The little girl stopped.
All the bubbles in the room popped.
“Noooooooooooooooooo!” the little girl howled, flinging herself to the floor. “Please don’t make me go back! I’ll do anything!”
Chronos’s mouth opened, astonished. She’d had serious problems with her family, enough that she had left and never gone back once she’d reached the age of eighteen, but this kind of reaction from a child seemed ridiculous.
“What’s wrong with your family?” she managed to ask.
“My aunt and uncle hate me!” the little girl wailed, picking herself up off the floor. Huge tears welled up in her eyes. “Even my cousin doesn’t care one bit!”
An orphan, Chronos realized. She must be an orphan. “You mean they’re the only family you’ve got?”
The little girl hung her head, sniffling. “And they think I’m dead. I saw my funeral years ago. No one even cried at it.”
“But that’s impossible!” Chronos burst out. “You must have had friends! Teammates?”
That last word was a mistake.
“My teammates didn’t want me, either!” the little girl wailed. “Their moms made them include me ’cause I didn’t have any friends!”

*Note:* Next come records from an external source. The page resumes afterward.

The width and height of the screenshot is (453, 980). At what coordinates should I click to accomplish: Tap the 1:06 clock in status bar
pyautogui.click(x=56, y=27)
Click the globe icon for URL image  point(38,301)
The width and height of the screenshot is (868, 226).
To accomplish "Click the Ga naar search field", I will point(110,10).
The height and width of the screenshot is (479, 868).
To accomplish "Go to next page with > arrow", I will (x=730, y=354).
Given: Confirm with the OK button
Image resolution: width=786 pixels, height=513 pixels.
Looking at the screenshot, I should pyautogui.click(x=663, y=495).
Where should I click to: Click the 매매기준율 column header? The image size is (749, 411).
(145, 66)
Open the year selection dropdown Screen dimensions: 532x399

Chronos shuddered. She knew how it felt to not have any friends. Her older sister had made sure of that.
A derisive snort came from behind them. Chronos turned, and Kendra was heading up the stairs.
She walked through the door and planted herself right next to the little girl. “Clearly you should have chosen a better team.”
The little girl let out a loud howl and collapsed onto the floor in sobs again.